I received a nice reply (from Derek Slater, a person on the civil-liberties side) about my last entry, where he gently elucidated many key legal differences between copyright clause interpretation and DMCA interpretation. All good material. I didn't mean to give any impression that I was arguing the situations are legally identical in all respects. What I was trying to do earlier was to examine Valenti's copyright comment in terms of implications regarding practice versus formalism. If "'limited' is whatever Congress says it is.", then in practice, that's unlimited, through the method of making "limited" mean something along the lines of "finite (yet not necessarily reached)". A copyright which never expires in practice, is unlimited for business purposes, whether or not it qualifies as limited in a legal sense. Note I'm echoing the Eldred dissent here:
Second, and more importantly, the Court's construction of the Copyright Clause of the Constitution renders Congress's power under Art. I, s 8, cl. 8, limitless despite express limitations in the terms of that clause. ... Under the Court's decision herein, Congress may at or before the end of each such "limited period" enact a new extension, apparently without limitation. As the majority conceded, "[i]f the Congress were to make copyright protection permanent, then it surely would exceed the power conferred upon it by the Copyright Clause." Eldred, 239 F.3d at 377. The majority never explained how a precedent that would permit the perpetuation of protection in increments is somehow more constitutional than one which did it in one fell swoop.

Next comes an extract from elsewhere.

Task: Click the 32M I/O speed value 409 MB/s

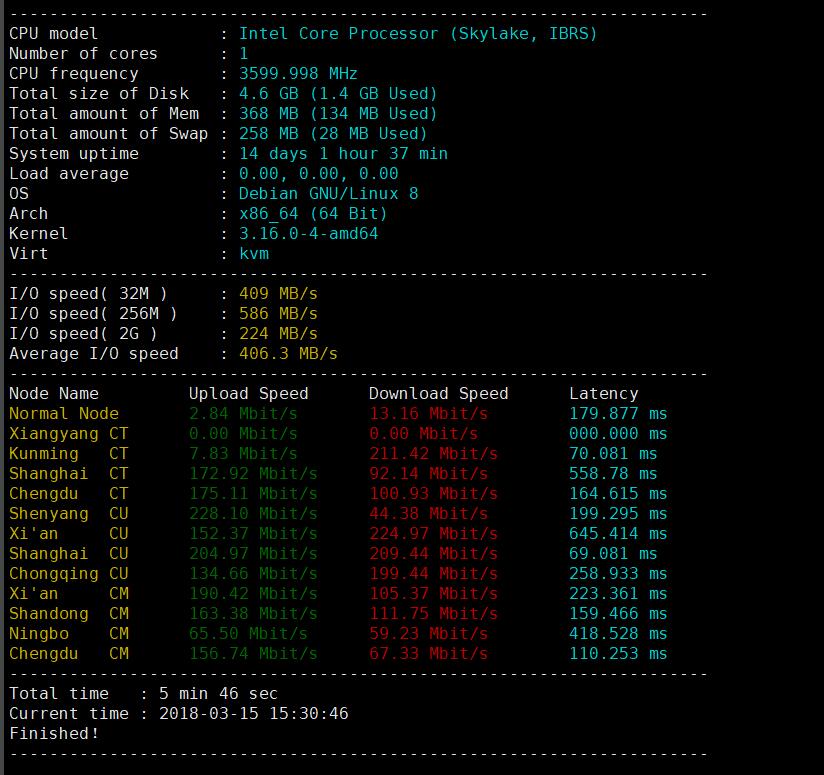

But again, that's the dissent. What strikes me as interesting here, is the way what I call the "finite yet unbounded" interpretation, works around an apparent limit in limit. A geek would call that a "hack". Valenti seems to argue that copyright could be made permanent in all but name (though admittedly the courts don't think we are at that point yet).
Finally, the interpretation of the phrase "effectively controls access" offered by defendants at trial--viz., that the use of the word "effectively" means that the statute protects only successful or efficacious technological means of controlling access--would gut the statute if it were adopted. If a technological means of access control is circumvented, it is, in common parlance, ineffective. Yet defendants' construction, if adopted, would limit the application of the statute to access control measures that thwart circumvention, but withhold protection for those measures that can be circumvented. In other words, defendants would have the Court construe the statute to offer protection where none is needed but to withhold protection precisely where protection is essential. The Court declines to do so.
Now, I'm NOT saying that these situations are equally valid, and have an identical legal basis behind them. But there did seem to me to be something of the same "hacking" (in the old-style meaning of the word) spirit in the two arguments. That is, nullifying something in practice, by using a definition which reduces the apparent meaning to one having virtually no real-world significance.
If "effectively" meant "successful", then the DMCA would have no power. And if "limited" means "finite yet unbounded", then "limited times" is no practical constraint.
I suppose my point is that what Valenti is doing still strikes me as "legal hack", even if it's a better-premised "legal hack" than the one tried for DeCSS.